Après une année 2022 difficile pour bon nombre d’investisseurs, il semble pertinent de s’interroger sur les facteurs susceptibles d’induire un retournement sur les différents marchés. Analyse de Johan Van Geeteruyen, CIO Fundamental Equity de Degroof Petercam asset management (DPAM).
Le premier facteur à prendre en compte est évidemment l’inflation. Bien qu’elle paraisse avoir touché son pic, la vitesse de sa décélération ainsi que son écart par rapport à la cible de 2% seront des éléments déterminants. En effet, une inflation structurellement élevée aurait des incidences sur le remboursement des emprunts, le coût du capital et la propension à investir dans certains marchés.
L’un des facteurs déterminants des décisions d’investissement est le prix des actifs. Du fait du retournement des politiques des banques centrales ainsi que de l’augmentation des risques géopolitiques, les actions ont, dans l’ensemble, fortement baissé en 2022. Cependant, à la suite du récent rallye, leurs valorisations ont retrouvé des niveaux d’avant la crise, notamment aux Etats-Unis. En Europe, les actions restent par contre encore très bon marché, une faiblesse qui résulte de la poursuite de la guerre en Ukraine ainsi que de la crise énergétique. Cette situation a incité les investisseurs étrangers à se tourner vers des marchés plus sûrs tels que
les Etats-Unis. Faut-il y voir une fenêtre d’achat ? Cela est probable, mais pas certain.

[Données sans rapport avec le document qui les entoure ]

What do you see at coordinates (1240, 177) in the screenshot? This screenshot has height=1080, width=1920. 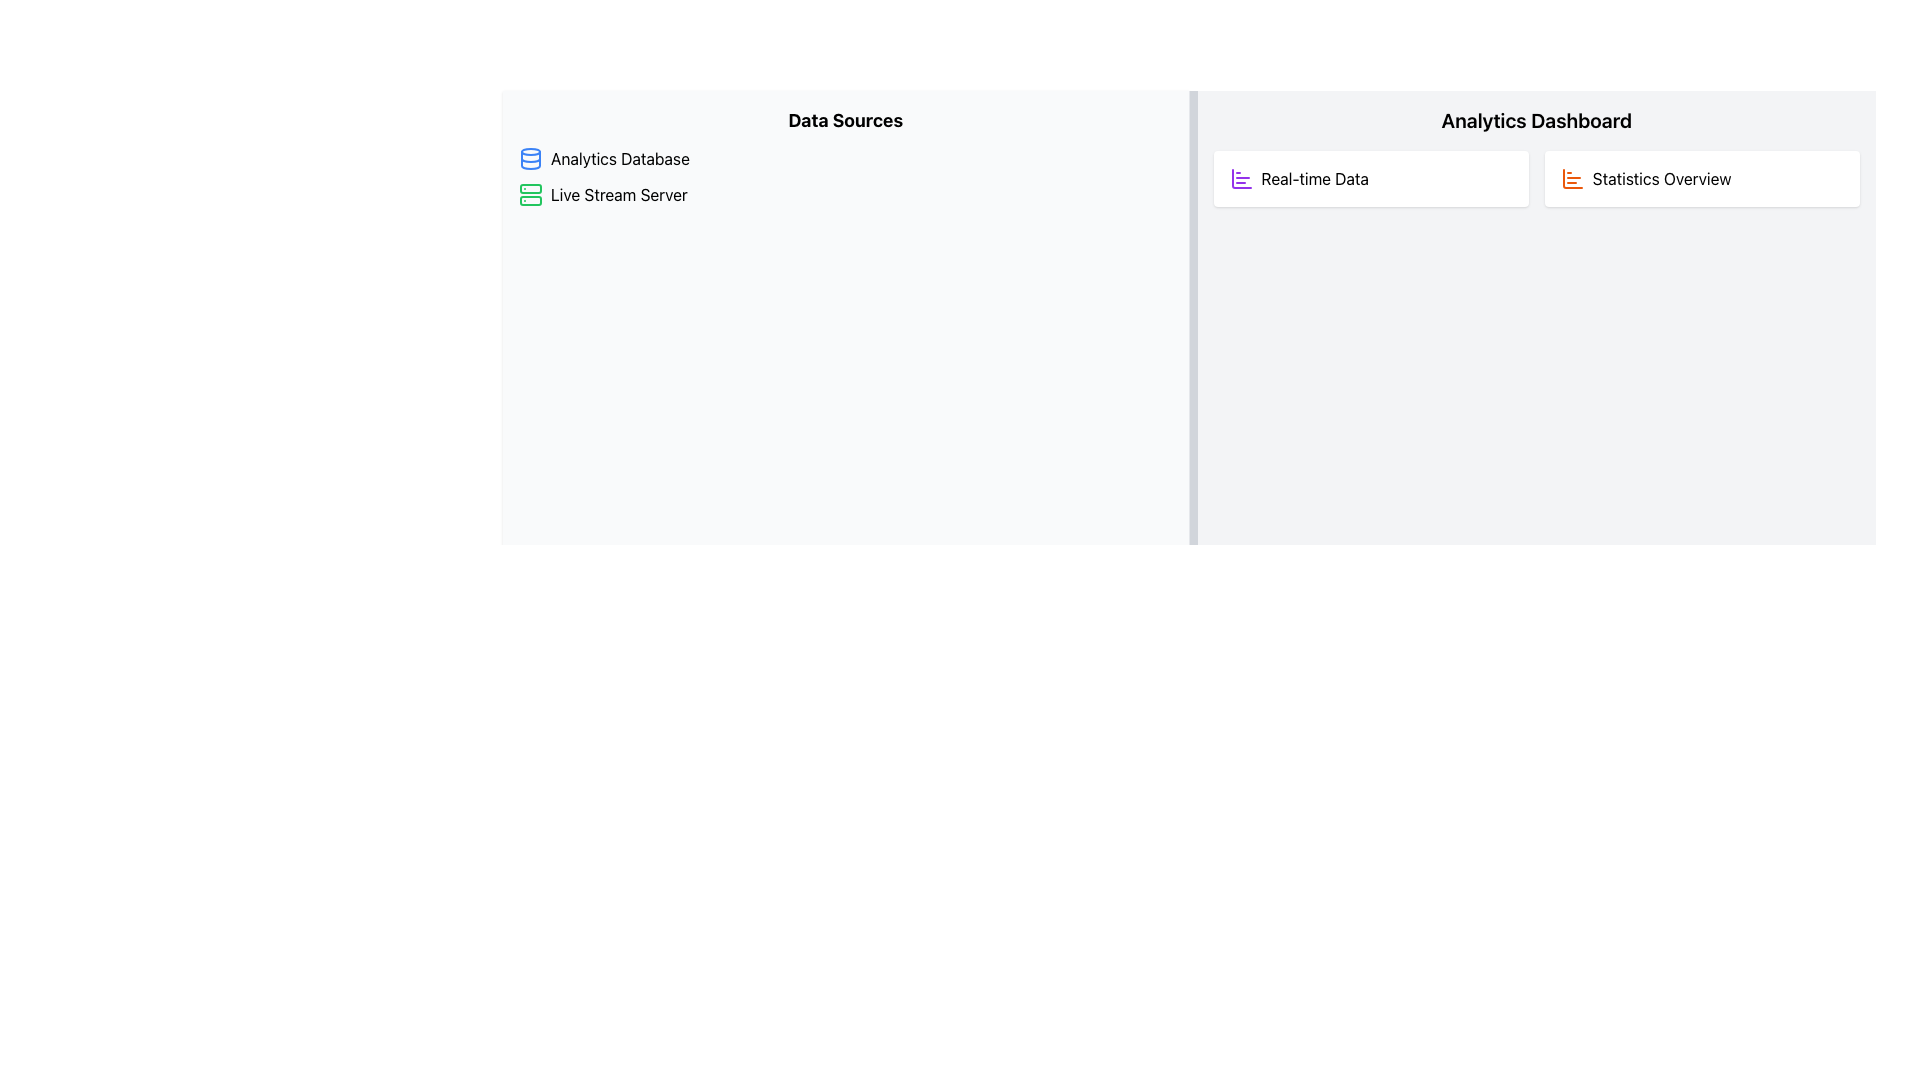 I see `the main vertical bar of the stylized bar chart icon, which is part of the 'Real-time Data' button in the 'Analytics Dashboard'` at bounding box center [1240, 177].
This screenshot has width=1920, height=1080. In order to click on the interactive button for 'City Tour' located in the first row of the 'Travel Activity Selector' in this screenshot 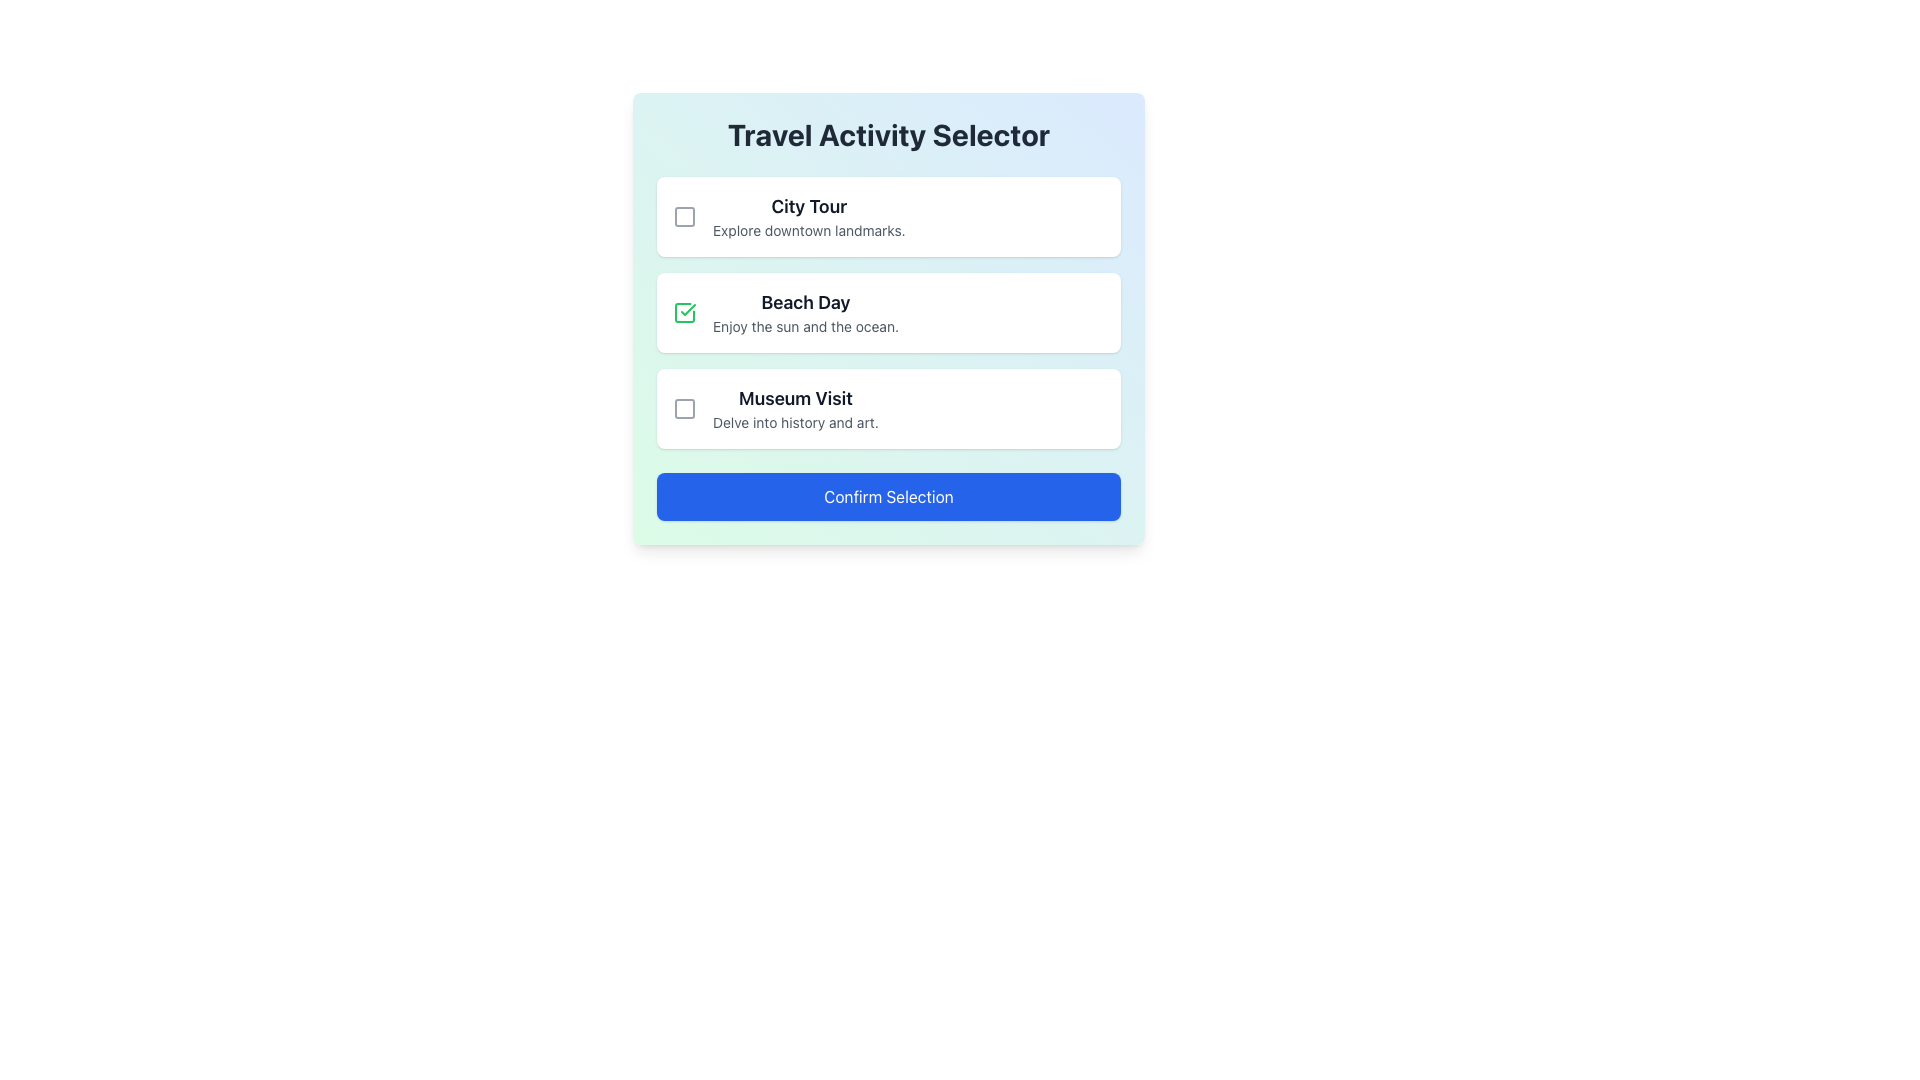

La liquidité est un autre facteur à prendre en compte. Après une décennie d’abondance et de marchés relativement calmes, l’attitude résolument ferme des banques centrales dans leur lutte contre l’inflation s’est traduite par une hausse de la volatilité. Or, cette dernière s’accompagne en général d’une réduction de la liquidité. L’examen des carnets d’ordres montre d’ailleurs que pratiquement aucune transaction n’est effectuée sur la base des cours d’achat/vente affichés, ce qui paraît logique compte tenu de l’extrême volatilité. Selon une récente analyse du FMI, la liquidité s’est détériorée pour toutes les classes d’actifs, quelle que soit la mesure utilisée, ce qui représente un important défi pour les valorisations.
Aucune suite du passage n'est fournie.